Russell Square Underground Station, London

Guided by Kevin

Adult: £20 · Students & Seniors: £15 · Children: £5

Walk Times

Day Walk Type Start Time End Time
31 May 2026 Tour du Jour 6 pm 8 pm Summer

The nightmare began on May 31st, 1915.

On a bright, moonlit night a single German Zeppelin floated over London. High above the sleeping city it moved almost silently, visible sometimes only because it blotted out the stars. Then the bombs began to fall.

High explosives. Incendiaries. Civilian homes in the firing line.

Seven Londoners were killed that night. It was the first time in history the capital had been attacked from the air. And Londoners suddenly discovered something deeply unsettling: the greatest city in the world was frighteningly exposed.

This was the new warfare — death from above.

The giant gas-filled airships could drift in under cover of darkness, cross the capital at height, and release their deadly cargo before many people even realised what was happening. Early defences were pathetically inadequate: a few anti-aircraft guns, scattered rifle fire, and primitive aircraft that struggled to reach the enemy. For a time, London was effectively a sitting target.

What began on that May night soon became a grim pattern.

Although this walk runs on the anniversary of the first raid, the route we follow recreates a later and more typical Zeppelin attack from September 1915 — when the raiders had found their deadly rhythm.
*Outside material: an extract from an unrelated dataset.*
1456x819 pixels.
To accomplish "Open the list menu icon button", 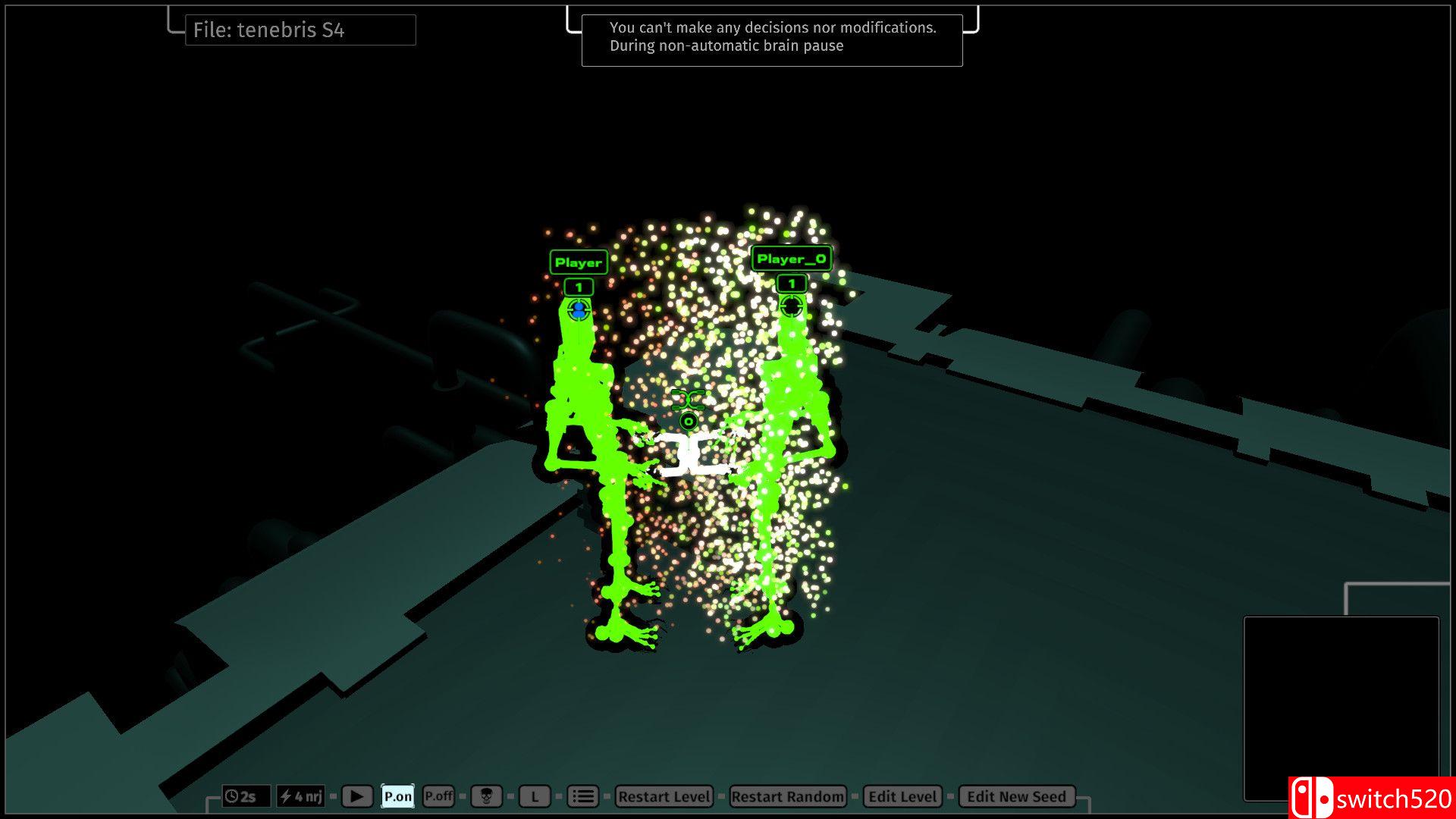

Airships crossed Hertfordshire, swept over Bloomsbury — Euston, Russell Square — and pushed on across the City toward Liverpool Street and the East End.

In short, what started on 31 May found its full and frightening expression in the raid we trace on this walk — the true quintessence of the Zeppelin nights.

So, yes, a Zeppelin night walk. But also a before and after walk.

Because to understand the shock of the raids, we have to see the London they shattered. As we make our way east, the story unfolds in a series of vivid flashbacks. We glimpse the capital in its last years of confident innocence — the beating heart of a global empire — and then watch as the Zeppelin war tears into that world and changes the mood of the city almost overnight.

In effect, we walk the fault line between the London that was and the London that emerged after the fall.